Irish carrier Aer Lingus (EI, Dublin Int'l) has admitted that its short-haul operations are 'structurally unsustainable' and that it is facing increased competition from Ryanair, Norwegian, and other low-cost carriers. Ireland's Independent newspaper has seen a copy of a report submitted by Aer Lingus to the Labour Court in which it outlines the reasons it cannot concede to a staff payrise totalling EUR107 million (USD125 million).

Trade unions have asked for pay increases of 5% per year for three years and a profit share. Aer Lingus claims that this would be a 29% increase in staff costs, and that staff currently earn considerably more than their counterparts in easyJet (U2, London Luton).

Trade unions reject Aer Lingus' claim that it is surviving on marginal profits, pointing out that the airline's profits have almost doubled from EUR124 million (USD125 million) in 2015 to EUR233 million (USD272 million) in 2016. However, the airline says that profits have been driven by lower operational costs, such as a decline in fuel prices.

The 49-page document highlights other troubles faced by the Irish carrier, particularly with increasing competition from Ryanair and Norwegian Air International (D8, Dublin Int'l), as well as legacy US carriers, and other expanding competitors such as WOW air, Icelandair, WestJet, Air Transat, and Air Canada rouge. It notes Norwegian's plans to increase its widebody fleet to thirty-two by 2018.

"Furthermore, Ryanair is targeting its growth on primary airports as well as secondary airports.

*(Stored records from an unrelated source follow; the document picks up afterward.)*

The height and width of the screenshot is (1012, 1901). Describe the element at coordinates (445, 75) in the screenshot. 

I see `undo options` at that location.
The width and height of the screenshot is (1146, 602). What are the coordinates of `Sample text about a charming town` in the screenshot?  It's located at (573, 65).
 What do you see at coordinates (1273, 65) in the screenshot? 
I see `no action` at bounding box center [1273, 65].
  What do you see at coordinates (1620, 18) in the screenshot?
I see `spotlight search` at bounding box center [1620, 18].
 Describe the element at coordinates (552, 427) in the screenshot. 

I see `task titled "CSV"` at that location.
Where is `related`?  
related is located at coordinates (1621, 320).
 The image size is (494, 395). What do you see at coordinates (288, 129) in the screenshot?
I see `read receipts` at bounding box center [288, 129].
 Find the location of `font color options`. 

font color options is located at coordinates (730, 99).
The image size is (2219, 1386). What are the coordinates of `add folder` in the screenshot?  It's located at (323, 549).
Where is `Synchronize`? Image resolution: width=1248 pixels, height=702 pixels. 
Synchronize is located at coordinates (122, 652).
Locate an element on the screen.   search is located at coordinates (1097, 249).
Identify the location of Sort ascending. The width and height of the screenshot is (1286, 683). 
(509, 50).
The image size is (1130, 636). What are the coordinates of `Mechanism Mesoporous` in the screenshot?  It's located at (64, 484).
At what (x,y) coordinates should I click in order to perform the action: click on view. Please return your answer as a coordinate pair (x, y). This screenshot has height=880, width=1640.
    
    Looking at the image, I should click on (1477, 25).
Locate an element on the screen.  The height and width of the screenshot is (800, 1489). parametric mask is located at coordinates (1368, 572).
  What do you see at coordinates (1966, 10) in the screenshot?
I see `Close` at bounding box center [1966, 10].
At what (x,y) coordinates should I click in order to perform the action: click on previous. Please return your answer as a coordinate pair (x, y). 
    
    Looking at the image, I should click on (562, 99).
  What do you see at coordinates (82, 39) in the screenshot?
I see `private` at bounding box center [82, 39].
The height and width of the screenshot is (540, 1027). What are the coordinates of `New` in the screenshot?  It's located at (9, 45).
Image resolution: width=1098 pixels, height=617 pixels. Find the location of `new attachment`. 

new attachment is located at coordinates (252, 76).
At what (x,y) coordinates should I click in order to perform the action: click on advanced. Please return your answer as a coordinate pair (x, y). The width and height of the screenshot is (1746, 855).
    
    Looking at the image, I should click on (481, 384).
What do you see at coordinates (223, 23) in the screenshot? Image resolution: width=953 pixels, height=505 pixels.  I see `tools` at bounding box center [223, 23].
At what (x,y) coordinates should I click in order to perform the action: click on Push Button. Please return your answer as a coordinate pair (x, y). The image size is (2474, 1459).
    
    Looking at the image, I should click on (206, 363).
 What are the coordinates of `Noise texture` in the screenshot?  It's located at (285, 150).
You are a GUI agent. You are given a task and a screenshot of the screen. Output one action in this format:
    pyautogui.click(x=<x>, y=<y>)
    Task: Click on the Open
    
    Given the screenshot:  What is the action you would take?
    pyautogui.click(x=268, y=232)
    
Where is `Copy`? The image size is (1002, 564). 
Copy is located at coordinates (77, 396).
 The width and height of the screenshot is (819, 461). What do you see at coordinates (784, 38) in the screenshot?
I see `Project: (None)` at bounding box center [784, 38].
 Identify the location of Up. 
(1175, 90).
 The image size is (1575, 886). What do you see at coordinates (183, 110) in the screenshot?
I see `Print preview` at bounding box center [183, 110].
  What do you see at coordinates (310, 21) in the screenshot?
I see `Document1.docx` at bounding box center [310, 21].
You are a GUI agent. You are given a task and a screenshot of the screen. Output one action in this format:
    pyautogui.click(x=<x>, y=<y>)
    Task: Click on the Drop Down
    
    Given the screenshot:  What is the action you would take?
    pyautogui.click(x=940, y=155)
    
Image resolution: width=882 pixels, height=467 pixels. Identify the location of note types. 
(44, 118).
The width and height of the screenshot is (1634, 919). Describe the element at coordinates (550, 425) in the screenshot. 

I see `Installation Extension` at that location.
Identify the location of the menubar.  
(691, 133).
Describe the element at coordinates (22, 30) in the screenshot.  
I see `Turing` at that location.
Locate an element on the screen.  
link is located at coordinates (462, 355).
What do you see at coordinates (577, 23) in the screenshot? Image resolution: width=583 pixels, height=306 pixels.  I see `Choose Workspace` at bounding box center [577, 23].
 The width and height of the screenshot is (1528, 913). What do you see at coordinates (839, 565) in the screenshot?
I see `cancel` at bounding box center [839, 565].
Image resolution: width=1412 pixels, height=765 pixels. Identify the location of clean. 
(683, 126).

This means that Aer Lingus faces a greater proportion of direct 'same airport to same airport' competition," the Aer Lingus submission says. "This is significant to Aer Lingus as the Aer Lingus cost per ASK [available seat kilometres] excluding fuel is 5.16 euro cents (USD0.06) as compared to Ryanair at 2.1 euro cents (USD0.025), so Ryanair's cost base is less than half the level of Aer Lingus."

Aer Lingus then goes on to say that short-haul operations have "delivered cumulative losses between 2008 and 2015" rendering them "structurally unstable due to the higher cost of employment and lower productivity levels when compared with direct and genre competitors."

Aer Lingus is part of the IAG International Airlines Group – alongside British Airways (BA, London Heathrow), Iberia (IB, Madrid Barajas), and Vueling Airlines (VY, Barcelona El Prat) – which just posted a EUR27 million (USD31.6 million) profit after tax for 1Q17, a decrease of EUR77 million (USD90 million) in the period.